A broader pattern in US defense industrial policy
The voluntary-agreement move appears to sit alongside other measures aimed at strengthening output. The source text notes that the administration has explored multiple approaches, including framework deals with companies to invest in their own manufacturing facilities and a $1 billion investment in L3Harris's solid rocket motor business. Taken together, those steps show an industrial strategy that is becoming more active, more targeted, and more comfortable intervening directly in supplier economics.
That trend reflects a wider shift in Washington. For years, defense industrial discussions focused on consolidation, efficiency, and acquisition reform. Now the emphasis is moving toward resilience, surge capacity, and strategic redundancy. The logic is straightforward: if stockpiles can be depleted faster than they can be rebuilt, then deterrence depends not only on platform sophistication but on production throughput.
Munitions are especially sensitive to this problem because they are consumed. Unlike ships or aircraft, missiles and interceptors must be continuously replaced.
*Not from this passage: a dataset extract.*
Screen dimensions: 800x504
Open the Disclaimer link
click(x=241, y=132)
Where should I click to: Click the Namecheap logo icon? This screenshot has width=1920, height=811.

A supply chain optimized only for peacetime efficiency may struggle when wartime demand, geopolitical shocks, or extended operations suddenly push volumes higher. The Pentagon's interest in legally structured industry collaboration suggests it sees coordination failure itself as a production constraint.
What to watch next
The practical impact of the June 11 memo will depend on execution. The key questions are whether industry participants join quickly, whether the government can identify bottlenecks with enough precision to matter, and whether the collaboration produces measurable gains in capacity and delivery times. It will also matter whether the approach remains limited to munitions or becomes a model for other defense-critical sectors facing similar supplier concentration and long-lead problems.
For now, the significance is less about one contract or one production line than about doctrine. The Pentagon is signaling that it is willing to use national security authorities not only to buy more weapons, but to shape how companies coordinate in making them. In an era defined by supply fragility and higher operational tempo, that may prove to be one of the more consequential shifts in US defense industrial policy.